Work request: Restate word for word the line containing "You are a computer-use agent. This" and every following line in the material below, up to and including the last one.
-- Opening Marker --
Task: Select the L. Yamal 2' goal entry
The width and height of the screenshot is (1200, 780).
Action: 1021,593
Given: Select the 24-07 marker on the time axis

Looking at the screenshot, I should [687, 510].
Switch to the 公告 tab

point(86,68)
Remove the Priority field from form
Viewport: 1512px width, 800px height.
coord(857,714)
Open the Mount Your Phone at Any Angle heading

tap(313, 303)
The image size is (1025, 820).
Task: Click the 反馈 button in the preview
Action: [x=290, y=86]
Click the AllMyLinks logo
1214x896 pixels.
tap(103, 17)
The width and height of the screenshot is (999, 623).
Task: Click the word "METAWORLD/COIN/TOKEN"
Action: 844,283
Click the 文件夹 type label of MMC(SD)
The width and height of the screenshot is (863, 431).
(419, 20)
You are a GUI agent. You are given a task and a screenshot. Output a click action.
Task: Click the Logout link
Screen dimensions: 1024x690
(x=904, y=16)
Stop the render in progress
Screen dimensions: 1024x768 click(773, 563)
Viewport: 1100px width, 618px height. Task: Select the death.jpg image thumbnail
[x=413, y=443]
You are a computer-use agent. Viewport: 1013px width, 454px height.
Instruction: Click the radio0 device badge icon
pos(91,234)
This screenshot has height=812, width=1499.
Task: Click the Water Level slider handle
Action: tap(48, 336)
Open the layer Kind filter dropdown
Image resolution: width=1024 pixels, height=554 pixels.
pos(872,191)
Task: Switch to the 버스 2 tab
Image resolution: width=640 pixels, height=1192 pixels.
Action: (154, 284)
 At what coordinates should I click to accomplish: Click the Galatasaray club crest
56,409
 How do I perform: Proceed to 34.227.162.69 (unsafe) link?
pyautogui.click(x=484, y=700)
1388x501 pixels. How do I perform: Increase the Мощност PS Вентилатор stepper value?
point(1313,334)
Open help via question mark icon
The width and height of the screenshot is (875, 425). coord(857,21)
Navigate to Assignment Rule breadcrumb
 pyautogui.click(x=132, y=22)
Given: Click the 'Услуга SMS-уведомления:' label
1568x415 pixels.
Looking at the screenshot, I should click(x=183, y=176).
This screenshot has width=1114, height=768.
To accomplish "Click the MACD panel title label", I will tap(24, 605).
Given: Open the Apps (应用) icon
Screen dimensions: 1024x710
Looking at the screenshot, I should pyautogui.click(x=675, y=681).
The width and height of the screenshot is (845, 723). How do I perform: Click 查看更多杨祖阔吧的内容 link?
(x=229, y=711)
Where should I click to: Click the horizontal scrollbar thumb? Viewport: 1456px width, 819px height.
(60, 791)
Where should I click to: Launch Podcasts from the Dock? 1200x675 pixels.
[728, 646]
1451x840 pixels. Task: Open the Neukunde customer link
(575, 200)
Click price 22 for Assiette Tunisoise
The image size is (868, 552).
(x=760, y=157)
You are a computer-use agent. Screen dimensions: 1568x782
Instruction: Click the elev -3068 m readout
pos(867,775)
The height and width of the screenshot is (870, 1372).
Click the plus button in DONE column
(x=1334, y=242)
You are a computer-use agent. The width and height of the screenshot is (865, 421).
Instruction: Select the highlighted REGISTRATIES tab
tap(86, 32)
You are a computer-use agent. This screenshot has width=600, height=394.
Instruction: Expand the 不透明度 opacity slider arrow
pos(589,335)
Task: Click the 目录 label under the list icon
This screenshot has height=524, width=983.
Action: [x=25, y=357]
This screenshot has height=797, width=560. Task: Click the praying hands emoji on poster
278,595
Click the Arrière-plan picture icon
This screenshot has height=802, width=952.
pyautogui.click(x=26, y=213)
-- Closing Marker --
Written answer:
You are a computer-use agent. This screenshot has width=600, height=394.
Instruction: Expand the 不透明度 opacity slider arrow
pos(589,335)
Task: Click the 目录 label under the list icon
This screenshot has height=524, width=983.
Action: [x=25, y=357]
This screenshot has height=797, width=560. Task: Click the praying hands emoji on poster
278,595
Click the Arrière-plan picture icon
This screenshot has height=802, width=952.
pyautogui.click(x=26, y=213)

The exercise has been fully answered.